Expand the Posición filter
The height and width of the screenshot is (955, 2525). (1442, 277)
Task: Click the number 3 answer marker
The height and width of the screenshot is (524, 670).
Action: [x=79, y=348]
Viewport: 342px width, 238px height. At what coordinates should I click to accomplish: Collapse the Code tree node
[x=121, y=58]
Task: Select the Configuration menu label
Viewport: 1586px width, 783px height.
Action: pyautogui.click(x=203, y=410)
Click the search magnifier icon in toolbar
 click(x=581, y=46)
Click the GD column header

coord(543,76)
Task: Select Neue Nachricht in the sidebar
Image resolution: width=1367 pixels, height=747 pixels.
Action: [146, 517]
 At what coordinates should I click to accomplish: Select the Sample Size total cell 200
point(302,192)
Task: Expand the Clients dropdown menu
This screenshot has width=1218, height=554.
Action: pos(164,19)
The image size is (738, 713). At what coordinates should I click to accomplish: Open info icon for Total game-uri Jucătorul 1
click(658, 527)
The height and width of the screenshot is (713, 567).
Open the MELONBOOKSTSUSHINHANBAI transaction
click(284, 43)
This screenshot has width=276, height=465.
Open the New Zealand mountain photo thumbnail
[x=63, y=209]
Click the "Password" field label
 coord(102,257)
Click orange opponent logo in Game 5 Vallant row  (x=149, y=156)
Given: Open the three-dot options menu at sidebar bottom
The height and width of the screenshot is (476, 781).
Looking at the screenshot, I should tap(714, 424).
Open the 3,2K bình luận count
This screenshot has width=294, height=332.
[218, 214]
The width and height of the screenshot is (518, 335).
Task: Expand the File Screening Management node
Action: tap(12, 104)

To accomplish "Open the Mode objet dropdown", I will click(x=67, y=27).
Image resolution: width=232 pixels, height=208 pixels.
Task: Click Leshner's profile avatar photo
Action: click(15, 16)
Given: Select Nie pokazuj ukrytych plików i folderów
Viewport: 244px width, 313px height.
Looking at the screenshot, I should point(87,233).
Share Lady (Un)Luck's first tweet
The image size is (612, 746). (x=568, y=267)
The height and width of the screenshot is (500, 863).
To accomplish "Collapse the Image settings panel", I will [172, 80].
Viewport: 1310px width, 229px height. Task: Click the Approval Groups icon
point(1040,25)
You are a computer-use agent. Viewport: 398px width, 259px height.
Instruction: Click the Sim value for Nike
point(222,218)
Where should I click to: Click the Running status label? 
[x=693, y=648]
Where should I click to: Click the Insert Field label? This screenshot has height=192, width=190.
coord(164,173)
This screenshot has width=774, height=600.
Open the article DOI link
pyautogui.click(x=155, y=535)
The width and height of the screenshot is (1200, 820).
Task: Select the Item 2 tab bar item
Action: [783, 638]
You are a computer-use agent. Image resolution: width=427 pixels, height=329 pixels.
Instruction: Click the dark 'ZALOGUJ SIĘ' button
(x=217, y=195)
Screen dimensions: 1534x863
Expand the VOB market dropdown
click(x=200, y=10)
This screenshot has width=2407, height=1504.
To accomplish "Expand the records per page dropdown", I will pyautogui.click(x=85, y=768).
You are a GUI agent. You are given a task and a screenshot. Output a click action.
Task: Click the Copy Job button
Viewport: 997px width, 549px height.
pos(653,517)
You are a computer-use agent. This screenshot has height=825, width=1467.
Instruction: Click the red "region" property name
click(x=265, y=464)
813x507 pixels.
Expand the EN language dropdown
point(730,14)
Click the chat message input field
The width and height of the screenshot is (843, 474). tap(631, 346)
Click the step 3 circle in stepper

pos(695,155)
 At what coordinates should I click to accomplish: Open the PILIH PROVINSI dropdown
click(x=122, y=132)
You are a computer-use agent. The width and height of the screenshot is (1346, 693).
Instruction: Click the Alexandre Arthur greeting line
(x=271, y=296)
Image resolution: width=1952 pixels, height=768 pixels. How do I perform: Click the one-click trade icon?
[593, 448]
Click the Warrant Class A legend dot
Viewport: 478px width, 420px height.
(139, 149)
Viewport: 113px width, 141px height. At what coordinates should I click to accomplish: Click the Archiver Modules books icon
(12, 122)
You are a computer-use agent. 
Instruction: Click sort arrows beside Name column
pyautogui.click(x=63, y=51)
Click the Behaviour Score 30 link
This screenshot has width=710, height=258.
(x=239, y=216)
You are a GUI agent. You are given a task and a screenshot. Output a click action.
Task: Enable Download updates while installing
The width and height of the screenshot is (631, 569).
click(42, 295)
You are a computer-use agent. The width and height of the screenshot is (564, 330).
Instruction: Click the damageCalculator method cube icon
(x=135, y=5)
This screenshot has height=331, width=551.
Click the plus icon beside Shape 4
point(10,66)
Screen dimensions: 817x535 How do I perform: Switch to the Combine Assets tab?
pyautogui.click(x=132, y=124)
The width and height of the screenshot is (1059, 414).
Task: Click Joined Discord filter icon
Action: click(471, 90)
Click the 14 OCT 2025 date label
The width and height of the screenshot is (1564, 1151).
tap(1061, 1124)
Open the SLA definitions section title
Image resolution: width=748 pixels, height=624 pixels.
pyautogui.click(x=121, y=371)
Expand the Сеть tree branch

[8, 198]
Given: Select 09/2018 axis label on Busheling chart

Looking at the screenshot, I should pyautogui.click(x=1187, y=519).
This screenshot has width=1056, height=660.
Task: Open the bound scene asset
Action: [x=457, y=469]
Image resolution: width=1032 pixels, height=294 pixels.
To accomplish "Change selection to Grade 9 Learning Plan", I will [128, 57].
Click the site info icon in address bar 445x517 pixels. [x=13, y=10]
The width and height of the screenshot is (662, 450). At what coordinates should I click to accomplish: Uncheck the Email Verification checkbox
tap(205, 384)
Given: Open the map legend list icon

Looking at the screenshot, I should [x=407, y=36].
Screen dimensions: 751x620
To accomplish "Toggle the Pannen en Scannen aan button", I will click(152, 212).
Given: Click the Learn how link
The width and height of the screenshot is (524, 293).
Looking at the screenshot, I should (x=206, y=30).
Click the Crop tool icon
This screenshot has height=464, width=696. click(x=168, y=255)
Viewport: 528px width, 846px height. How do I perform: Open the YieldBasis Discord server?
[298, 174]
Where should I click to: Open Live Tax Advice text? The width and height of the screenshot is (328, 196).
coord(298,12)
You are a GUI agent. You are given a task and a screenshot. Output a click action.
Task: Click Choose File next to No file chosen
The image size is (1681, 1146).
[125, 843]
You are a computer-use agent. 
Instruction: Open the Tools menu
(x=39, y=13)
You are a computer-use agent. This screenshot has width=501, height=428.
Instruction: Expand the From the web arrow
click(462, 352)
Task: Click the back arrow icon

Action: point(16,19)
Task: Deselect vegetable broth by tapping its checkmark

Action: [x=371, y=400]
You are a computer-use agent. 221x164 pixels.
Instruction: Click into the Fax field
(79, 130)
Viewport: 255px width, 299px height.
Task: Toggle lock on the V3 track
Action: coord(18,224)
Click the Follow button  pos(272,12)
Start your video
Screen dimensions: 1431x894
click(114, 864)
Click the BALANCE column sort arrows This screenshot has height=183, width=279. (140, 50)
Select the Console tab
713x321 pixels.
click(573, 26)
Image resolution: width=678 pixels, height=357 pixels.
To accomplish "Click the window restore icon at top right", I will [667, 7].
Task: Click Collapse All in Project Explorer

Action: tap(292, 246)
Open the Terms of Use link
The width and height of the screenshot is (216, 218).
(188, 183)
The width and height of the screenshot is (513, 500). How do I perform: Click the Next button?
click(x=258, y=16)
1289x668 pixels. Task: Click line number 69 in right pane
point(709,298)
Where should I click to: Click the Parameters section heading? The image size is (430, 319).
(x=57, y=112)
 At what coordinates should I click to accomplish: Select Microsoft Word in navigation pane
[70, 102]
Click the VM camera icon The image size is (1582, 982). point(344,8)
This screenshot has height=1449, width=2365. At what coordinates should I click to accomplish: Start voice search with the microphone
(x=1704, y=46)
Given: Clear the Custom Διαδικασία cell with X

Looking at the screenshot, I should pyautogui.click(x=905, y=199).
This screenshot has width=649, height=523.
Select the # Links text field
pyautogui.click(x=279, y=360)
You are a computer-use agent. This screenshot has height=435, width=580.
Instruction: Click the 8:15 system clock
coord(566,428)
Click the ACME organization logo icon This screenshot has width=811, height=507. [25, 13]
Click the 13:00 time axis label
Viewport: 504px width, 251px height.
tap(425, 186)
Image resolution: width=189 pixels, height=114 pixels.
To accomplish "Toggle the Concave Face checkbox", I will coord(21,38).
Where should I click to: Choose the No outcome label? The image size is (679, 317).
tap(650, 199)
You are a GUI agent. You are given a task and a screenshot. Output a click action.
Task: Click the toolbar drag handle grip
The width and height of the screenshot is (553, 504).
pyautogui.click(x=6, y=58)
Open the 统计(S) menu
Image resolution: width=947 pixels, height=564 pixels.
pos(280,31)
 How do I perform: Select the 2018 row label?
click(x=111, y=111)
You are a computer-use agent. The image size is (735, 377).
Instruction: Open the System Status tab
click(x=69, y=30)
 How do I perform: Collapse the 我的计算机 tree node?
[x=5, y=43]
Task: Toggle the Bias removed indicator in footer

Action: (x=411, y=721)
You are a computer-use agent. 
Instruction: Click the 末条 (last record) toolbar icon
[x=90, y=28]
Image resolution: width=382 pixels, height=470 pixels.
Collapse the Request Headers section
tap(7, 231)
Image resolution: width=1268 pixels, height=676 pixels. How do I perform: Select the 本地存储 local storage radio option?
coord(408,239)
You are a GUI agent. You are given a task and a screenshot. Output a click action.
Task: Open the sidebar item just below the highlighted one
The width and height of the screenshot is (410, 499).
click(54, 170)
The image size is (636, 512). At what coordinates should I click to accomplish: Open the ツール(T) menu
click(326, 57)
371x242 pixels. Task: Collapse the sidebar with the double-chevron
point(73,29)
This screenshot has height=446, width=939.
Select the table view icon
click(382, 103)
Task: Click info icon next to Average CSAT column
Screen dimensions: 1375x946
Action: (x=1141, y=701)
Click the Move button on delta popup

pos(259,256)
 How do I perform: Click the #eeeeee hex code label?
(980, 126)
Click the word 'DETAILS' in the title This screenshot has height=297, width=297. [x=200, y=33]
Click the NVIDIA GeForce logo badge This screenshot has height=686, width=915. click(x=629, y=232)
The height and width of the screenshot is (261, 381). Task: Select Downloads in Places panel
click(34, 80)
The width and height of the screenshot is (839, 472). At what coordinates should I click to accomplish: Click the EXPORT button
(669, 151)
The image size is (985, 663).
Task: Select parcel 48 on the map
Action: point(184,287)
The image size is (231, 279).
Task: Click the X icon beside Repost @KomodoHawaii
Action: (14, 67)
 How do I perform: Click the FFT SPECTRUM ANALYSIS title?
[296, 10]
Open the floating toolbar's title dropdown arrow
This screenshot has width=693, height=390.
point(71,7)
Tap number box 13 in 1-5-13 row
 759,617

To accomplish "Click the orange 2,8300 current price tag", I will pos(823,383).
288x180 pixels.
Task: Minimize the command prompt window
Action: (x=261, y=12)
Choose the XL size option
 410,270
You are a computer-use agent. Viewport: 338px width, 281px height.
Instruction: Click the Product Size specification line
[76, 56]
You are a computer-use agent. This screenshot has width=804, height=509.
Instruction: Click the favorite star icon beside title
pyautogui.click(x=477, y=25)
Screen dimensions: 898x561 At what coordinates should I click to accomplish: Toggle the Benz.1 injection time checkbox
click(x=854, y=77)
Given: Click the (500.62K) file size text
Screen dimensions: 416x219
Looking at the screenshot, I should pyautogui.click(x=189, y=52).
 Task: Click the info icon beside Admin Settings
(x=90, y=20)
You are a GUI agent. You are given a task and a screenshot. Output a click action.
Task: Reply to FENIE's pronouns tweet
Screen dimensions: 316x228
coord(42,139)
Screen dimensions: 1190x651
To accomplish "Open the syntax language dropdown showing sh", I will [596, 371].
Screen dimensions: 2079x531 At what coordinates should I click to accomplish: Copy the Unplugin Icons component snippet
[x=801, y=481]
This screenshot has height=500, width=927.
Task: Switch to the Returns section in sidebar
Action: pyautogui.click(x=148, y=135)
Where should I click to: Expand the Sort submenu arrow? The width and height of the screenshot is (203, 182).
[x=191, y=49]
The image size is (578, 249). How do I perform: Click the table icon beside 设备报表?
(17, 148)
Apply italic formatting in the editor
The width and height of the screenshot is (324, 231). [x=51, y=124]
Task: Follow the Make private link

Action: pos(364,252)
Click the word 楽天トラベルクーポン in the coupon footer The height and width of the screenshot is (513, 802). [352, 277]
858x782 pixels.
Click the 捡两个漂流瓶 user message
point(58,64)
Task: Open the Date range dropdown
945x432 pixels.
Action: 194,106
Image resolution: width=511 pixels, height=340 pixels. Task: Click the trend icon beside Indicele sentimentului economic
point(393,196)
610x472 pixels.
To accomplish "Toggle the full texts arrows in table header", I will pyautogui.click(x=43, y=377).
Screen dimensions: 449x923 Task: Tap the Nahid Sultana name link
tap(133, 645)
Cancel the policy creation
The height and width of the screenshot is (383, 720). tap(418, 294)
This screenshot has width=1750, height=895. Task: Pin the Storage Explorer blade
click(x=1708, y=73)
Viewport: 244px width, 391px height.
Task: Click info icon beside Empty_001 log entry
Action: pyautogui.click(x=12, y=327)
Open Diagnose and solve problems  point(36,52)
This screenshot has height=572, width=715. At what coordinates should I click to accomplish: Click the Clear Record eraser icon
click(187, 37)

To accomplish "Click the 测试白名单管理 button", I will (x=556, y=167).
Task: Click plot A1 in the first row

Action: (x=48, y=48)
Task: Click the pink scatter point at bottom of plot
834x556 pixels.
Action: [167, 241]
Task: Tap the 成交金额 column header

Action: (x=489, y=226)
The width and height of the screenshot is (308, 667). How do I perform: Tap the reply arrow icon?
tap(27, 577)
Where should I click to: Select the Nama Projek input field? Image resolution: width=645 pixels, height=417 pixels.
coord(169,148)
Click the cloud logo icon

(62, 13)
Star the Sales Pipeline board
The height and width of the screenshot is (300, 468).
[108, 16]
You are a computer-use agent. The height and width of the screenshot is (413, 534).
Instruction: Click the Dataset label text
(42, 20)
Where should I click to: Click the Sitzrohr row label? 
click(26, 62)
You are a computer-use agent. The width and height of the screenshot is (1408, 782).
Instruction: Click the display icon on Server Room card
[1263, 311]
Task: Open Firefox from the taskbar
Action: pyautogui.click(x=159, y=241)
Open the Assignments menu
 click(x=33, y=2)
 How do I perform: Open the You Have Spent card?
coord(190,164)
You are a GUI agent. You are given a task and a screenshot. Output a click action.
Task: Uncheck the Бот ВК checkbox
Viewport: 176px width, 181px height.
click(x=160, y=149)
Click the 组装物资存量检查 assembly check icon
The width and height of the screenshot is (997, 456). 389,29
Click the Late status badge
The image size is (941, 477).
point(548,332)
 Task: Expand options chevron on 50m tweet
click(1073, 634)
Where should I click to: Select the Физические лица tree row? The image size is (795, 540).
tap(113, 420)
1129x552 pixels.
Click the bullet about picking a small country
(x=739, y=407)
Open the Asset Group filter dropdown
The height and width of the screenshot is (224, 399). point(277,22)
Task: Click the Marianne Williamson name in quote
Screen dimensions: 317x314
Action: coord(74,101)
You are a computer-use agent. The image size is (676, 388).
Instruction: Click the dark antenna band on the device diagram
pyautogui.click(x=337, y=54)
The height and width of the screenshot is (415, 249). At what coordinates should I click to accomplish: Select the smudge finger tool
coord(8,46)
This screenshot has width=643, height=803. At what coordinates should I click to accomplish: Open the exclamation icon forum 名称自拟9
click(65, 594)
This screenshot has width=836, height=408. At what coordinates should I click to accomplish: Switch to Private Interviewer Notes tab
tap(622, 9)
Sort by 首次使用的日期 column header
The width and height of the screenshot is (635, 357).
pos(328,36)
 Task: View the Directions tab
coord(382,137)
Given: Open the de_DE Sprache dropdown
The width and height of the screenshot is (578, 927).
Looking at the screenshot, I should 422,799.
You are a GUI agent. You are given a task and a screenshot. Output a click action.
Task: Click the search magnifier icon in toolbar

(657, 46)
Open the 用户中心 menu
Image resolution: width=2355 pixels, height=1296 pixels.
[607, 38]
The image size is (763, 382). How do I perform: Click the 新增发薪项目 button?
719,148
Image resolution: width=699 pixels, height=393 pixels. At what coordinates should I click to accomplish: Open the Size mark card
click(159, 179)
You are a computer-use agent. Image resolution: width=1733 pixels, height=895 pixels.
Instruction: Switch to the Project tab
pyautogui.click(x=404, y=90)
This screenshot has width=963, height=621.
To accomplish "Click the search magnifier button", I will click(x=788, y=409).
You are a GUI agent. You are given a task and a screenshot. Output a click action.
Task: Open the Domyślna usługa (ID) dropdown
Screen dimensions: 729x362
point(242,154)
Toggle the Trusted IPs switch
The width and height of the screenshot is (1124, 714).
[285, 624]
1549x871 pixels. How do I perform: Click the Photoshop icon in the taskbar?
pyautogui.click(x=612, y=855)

⁂

- **WRITTEN PROBLEM**: Write out the lines of material starting at the line containing "Viewport: 1310px width, 229px" and ending at the line containing "click(x=200, y=10)", both included.

- **EXERCISE OUTPUT**:
Viewport: 1310px width, 229px height. Task: Click the Approval Groups icon
point(1040,25)
You are a computer-use agent. Viewport: 398px width, 259px height.
Instruction: Click the Sim value for Nike
point(222,218)
Where should I click to: Click the Running status label? 
[x=693, y=648]
Where should I click to: Click the Insert Field label? This screenshot has height=192, width=190.
coord(164,173)
This screenshot has width=774, height=600.
Open the article DOI link
pyautogui.click(x=155, y=535)
The width and height of the screenshot is (1200, 820).
Task: Select the Item 2 tab bar item
Action: [783, 638]
You are a computer-use agent. Image resolution: width=427 pixels, height=329 pixels.
Instruction: Click the dark 'ZALOGUJ SIĘ' button
(x=217, y=195)
Screen dimensions: 1534x863
Expand the VOB market dropdown
click(x=200, y=10)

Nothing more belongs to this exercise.